■ **MATERIAL PROVIDED**
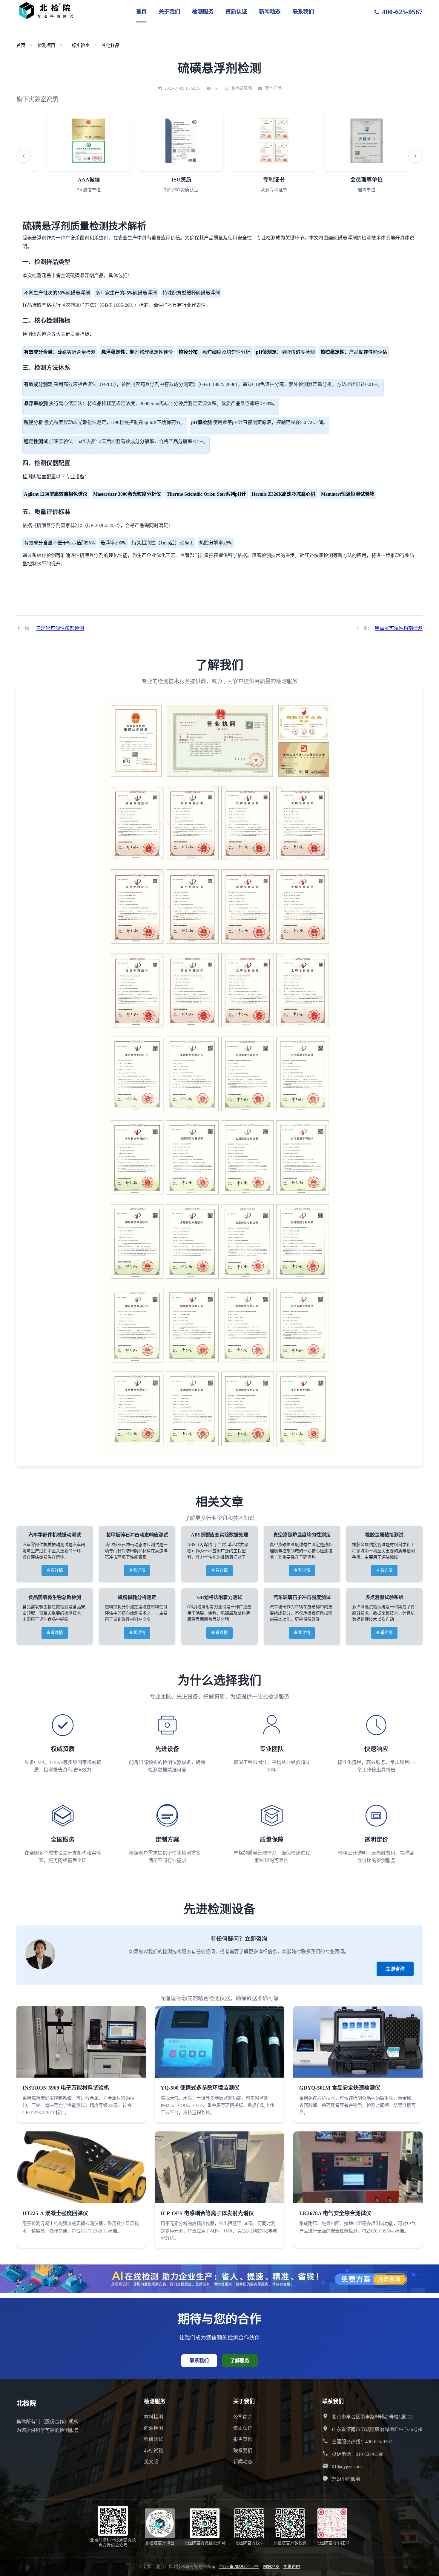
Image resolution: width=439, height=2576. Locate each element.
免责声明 (291, 2566)
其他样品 (110, 45)
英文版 (151, 2461)
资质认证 (236, 12)
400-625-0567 (402, 12)
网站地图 (271, 2566)
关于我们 (169, 12)
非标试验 (153, 2450)
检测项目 (46, 45)
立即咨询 (395, 1968)
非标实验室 (78, 45)
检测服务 (203, 12)
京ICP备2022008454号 (239, 2566)
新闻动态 (269, 12)
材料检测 (153, 2416)
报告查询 (242, 2439)
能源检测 (153, 2428)
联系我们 (303, 12)
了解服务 (239, 2360)
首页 (141, 12)
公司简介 (242, 2416)
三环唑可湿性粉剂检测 (60, 628)
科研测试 (153, 2439)
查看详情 (54, 1570)
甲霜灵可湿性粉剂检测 (399, 628)
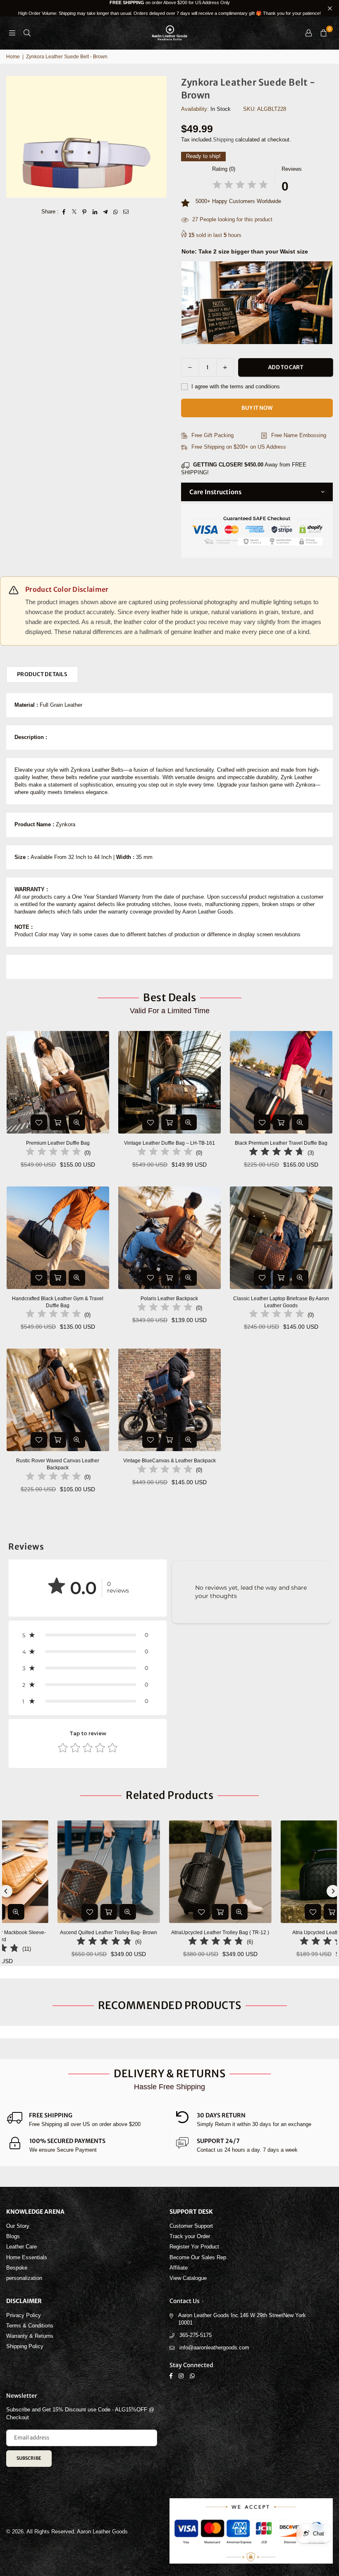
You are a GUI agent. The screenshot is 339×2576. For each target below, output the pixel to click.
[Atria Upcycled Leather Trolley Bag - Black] (180, 1871)
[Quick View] (77, 1122)
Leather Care (21, 2247)
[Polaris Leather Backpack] (169, 1237)
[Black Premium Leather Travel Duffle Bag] (281, 1082)
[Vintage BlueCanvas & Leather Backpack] (169, 1400)
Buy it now (256, 407)
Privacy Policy (23, 2315)
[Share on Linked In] (95, 211)
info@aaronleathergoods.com (214, 2347)
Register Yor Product (194, 2247)
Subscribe (29, 2458)
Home (13, 57)
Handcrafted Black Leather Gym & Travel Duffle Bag (57, 1302)
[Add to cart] (58, 1122)
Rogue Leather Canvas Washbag (84, 2554)
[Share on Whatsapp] (115, 211)
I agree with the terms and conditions (235, 386)
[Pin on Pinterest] (84, 211)
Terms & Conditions (29, 2325)
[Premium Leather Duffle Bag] (58, 1082)
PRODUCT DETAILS (42, 674)
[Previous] (6, 1891)
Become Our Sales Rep (198, 2257)
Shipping (223, 139)
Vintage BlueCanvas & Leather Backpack (169, 1461)
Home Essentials (26, 2257)
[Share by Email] (126, 211)
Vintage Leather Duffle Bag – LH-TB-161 (169, 1143)
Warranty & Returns (29, 2336)
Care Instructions (215, 492)
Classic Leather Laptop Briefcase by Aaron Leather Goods (281, 1302)
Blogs (13, 2236)
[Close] (136, 2542)
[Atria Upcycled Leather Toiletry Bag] (68, 1871)
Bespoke (16, 2268)
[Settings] (308, 33)
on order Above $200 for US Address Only (169, 8)
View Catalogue (188, 2278)
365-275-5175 (195, 2335)
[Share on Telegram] (105, 211)
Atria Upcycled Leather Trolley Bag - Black (180, 1932)
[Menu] (12, 33)
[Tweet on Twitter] (74, 211)
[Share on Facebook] (64, 211)
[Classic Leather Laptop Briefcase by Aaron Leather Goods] (281, 1237)
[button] (323, 33)
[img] (240, 186)
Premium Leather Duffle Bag (58, 1143)
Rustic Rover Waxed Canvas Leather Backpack (57, 1464)
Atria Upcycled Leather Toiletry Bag (68, 1932)
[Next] (333, 1891)
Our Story (17, 2226)
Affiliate (179, 2268)
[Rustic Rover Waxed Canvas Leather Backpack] (58, 1400)
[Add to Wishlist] (39, 1122)
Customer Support (191, 2226)
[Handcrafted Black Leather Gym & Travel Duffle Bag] (58, 1237)
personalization (24, 2278)
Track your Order (190, 2236)
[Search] (26, 33)
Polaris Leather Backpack (169, 1298)
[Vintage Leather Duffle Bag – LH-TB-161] (169, 1082)
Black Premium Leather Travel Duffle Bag (281, 1143)
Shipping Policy (24, 2346)
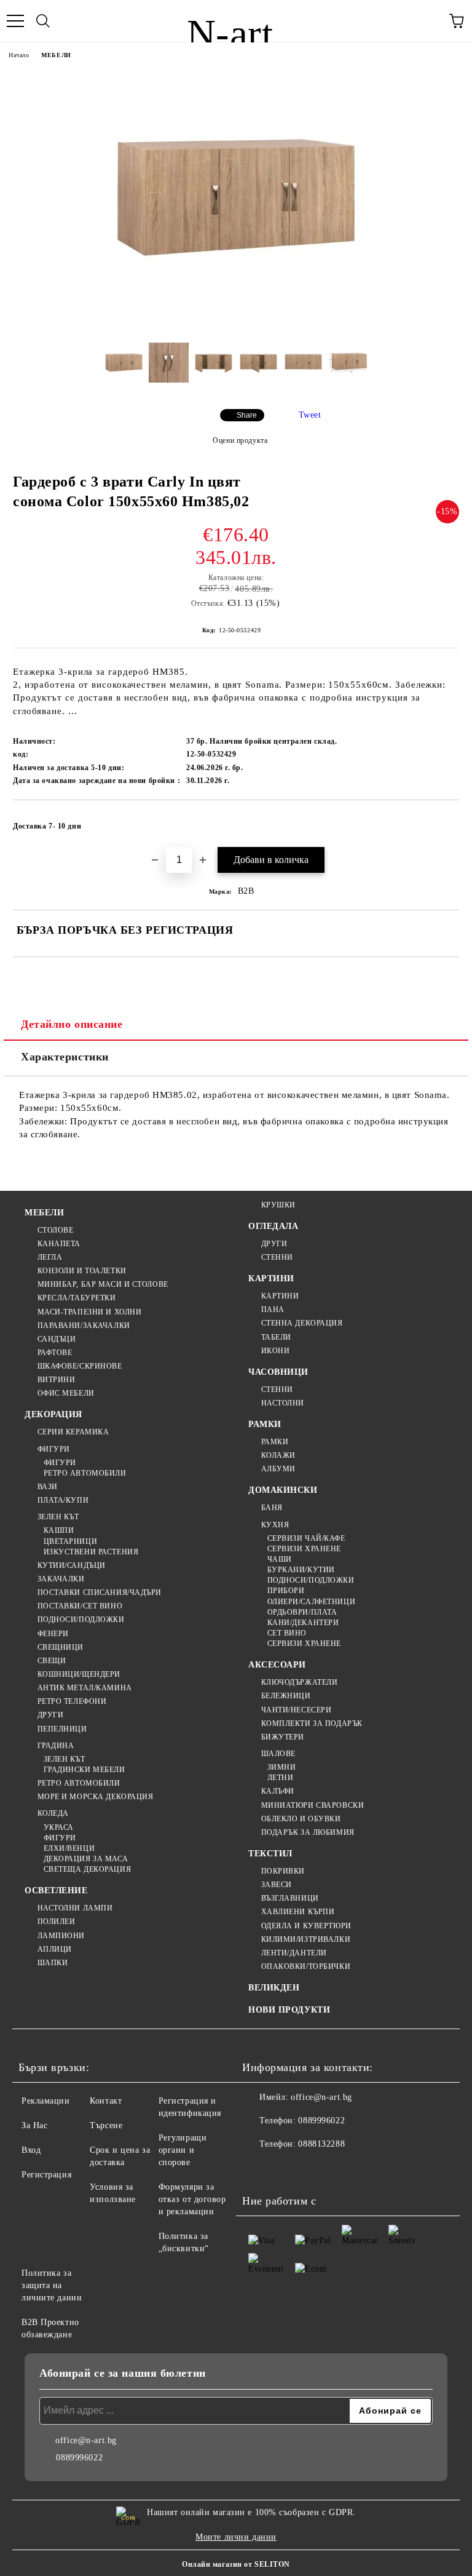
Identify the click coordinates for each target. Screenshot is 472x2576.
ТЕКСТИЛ (270, 1853)
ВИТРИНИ (56, 1379)
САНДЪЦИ (56, 1339)
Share (247, 415)
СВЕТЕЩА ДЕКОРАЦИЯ (87, 1869)
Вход (31, 2150)
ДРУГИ (50, 1715)
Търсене (106, 2125)
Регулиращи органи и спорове (183, 2150)
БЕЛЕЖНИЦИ (286, 1695)
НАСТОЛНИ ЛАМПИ (74, 1908)
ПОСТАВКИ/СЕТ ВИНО (79, 1606)
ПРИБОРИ (285, 1590)
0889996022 (321, 2120)
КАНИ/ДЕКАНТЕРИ (303, 1622)
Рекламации (46, 2100)
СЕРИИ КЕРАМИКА (73, 1432)
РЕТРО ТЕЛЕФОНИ (71, 1701)
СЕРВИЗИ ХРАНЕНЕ (304, 1548)
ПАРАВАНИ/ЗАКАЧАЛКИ (83, 1325)
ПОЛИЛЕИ (56, 1921)
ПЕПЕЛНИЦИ (62, 1729)
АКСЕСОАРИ (277, 1664)
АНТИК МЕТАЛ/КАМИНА (84, 1688)
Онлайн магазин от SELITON (236, 2564)
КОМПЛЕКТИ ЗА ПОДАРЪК (312, 1723)
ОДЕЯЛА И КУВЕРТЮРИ (306, 1926)
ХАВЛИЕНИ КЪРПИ (297, 1911)
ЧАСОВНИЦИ (278, 1372)
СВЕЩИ (51, 1660)
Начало (19, 55)
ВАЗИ (47, 1486)
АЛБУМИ (278, 1469)
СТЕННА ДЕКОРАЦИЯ (302, 1323)
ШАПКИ (52, 1962)
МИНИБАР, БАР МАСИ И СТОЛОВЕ (102, 1284)
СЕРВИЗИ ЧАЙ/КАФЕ (306, 1538)
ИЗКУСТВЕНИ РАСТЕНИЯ (91, 1552)
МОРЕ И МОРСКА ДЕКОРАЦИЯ (95, 1796)
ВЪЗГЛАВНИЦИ (290, 1898)
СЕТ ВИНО (287, 1633)
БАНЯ (272, 1507)
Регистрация (46, 2174)
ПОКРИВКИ (283, 1871)
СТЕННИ (277, 1257)
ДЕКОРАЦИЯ (53, 1414)
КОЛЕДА (53, 1813)
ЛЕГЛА (49, 1257)
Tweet (310, 414)
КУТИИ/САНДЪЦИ (71, 1565)
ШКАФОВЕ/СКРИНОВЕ (79, 1366)
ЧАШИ (279, 1559)
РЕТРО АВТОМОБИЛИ (85, 1473)
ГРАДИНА (55, 1745)
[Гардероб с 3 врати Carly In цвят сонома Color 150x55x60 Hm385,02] (236, 323)
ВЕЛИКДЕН (273, 1987)
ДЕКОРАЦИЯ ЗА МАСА (86, 1858)
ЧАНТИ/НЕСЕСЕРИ (296, 1710)
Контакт (106, 2100)
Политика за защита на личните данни (52, 2285)
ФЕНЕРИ (53, 1633)
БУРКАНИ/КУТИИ (301, 1569)
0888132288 (321, 2144)
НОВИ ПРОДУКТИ (289, 2009)
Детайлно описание (72, 1024)
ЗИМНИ (281, 1767)
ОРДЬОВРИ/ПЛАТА (302, 1612)
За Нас (34, 2125)
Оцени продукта (240, 440)
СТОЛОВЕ (55, 1230)
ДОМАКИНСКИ (283, 1490)
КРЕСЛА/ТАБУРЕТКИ (76, 1298)
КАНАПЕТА (59, 1243)
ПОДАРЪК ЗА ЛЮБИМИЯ (308, 1832)
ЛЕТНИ (280, 1777)
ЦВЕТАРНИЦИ (70, 1541)
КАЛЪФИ (277, 1791)
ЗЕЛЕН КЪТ (58, 1517)
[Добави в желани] (441, 820)
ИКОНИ (275, 1350)
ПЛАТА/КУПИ (62, 1500)
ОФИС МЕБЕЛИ (66, 1393)
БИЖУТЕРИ (282, 1737)
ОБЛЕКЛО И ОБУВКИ (301, 1819)
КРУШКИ (278, 1205)
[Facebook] (258, 2169)
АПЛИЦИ (54, 1949)
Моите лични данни (236, 2537)
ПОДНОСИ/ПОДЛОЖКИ (81, 1619)
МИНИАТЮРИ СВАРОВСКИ (312, 1805)
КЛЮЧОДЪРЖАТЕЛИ (299, 1682)
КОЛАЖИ (278, 1455)
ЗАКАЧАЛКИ (61, 1579)
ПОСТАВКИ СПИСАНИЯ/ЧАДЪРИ (99, 1592)
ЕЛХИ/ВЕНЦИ (69, 1848)
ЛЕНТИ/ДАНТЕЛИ (294, 1953)
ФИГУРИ (53, 1449)
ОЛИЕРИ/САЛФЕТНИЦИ (311, 1601)
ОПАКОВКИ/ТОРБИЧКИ (305, 1966)
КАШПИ (59, 1530)
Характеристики (65, 1057)
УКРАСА (59, 1827)
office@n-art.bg (321, 2097)
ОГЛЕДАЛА (273, 1226)
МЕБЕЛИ (56, 55)
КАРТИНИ (271, 1278)
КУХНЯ (275, 1525)
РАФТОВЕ (54, 1352)
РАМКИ (264, 1424)
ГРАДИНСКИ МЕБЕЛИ (84, 1769)
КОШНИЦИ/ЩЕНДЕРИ (78, 1674)
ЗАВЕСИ (276, 1884)
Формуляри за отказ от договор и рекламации (192, 2199)
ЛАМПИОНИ (61, 1935)
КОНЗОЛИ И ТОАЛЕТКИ (82, 1270)
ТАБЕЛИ (276, 1337)
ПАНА (273, 1309)
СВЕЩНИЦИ (60, 1647)
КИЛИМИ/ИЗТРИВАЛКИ (305, 1939)
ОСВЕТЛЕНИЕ (56, 1890)
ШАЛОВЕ (278, 1753)
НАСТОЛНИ (282, 1403)
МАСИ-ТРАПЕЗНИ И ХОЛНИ (89, 1312)
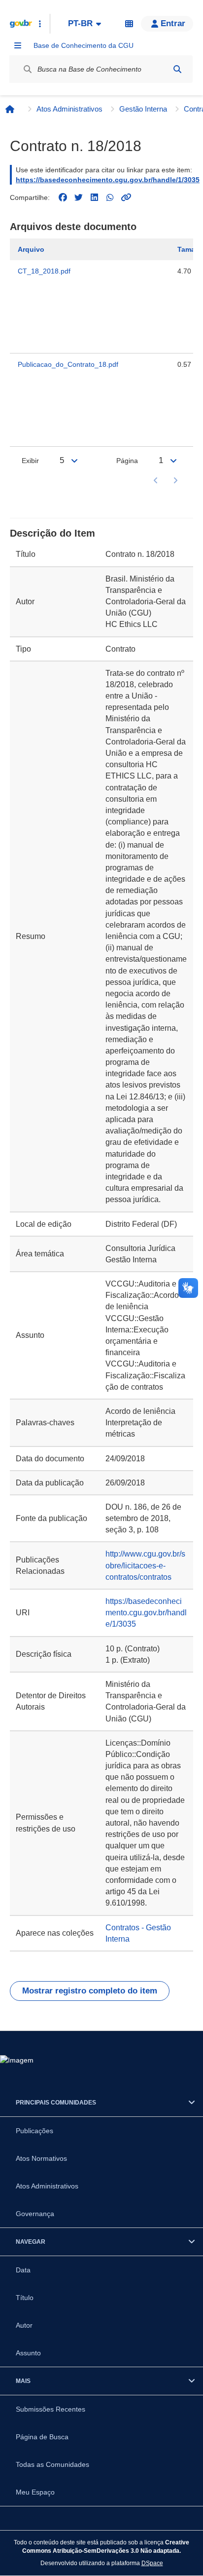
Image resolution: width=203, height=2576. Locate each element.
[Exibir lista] (74, 460)
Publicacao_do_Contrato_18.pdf (68, 364)
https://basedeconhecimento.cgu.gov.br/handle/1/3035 (108, 180)
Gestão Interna (143, 109)
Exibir (30, 461)
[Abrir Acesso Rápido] (40, 24)
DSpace (152, 2563)
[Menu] (18, 45)
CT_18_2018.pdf (44, 271)
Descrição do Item (52, 533)
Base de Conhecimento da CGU (84, 45)
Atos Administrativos (69, 109)
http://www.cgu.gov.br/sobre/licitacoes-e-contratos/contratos (145, 1565)
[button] (167, 24)
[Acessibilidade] (129, 24)
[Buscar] (177, 69)
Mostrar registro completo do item (89, 1990)
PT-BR (80, 23)
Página (127, 461)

■ **TASK TO COMPLETE**
In the material above, locate the line containing "Blogs (13, 2236)" and the line containing "[Handcrafted Black Leather". Transcribe exactly those two lines and every line between them, and nothing more.

■ **SOLVED EXERCISE**
Blogs (13, 2236)
[Close] (136, 2542)
[Atria Upcycled Leather Toiletry Bag] (68, 1871)
Bespoke (16, 2268)
[Settings] (308, 33)
on order Above $200 for US Address Only (169, 8)
View Catalogue (188, 2278)
365-275-5175 (195, 2335)
[Share on Telegram] (105, 211)
Atria Upcycled Leather Trolley Bag - Black (180, 1932)
[Menu] (12, 33)
[Tweet on Twitter] (74, 211)
[Share on Facebook] (64, 211)
[Classic Leather Laptop Briefcase by Aaron Leather Goods] (281, 1237)
[button] (323, 33)
[img] (240, 186)
Premium Leather Duffle Bag (58, 1143)
Rustic Rover Waxed Canvas Leather Backpack (57, 1464)
Atria Upcycled Leather Toiletry Bag (68, 1932)
[Next] (333, 1891)
Our Story (17, 2226)
Affiliate (179, 2268)
[Rustic Rover Waxed Canvas Leather Backpack] (58, 1400)
[Add to Wishlist] (39, 1122)
Customer Support (191, 2226)
[Handcrafted Black Leather Gym & Travel Duffle Bag] (58, 1237)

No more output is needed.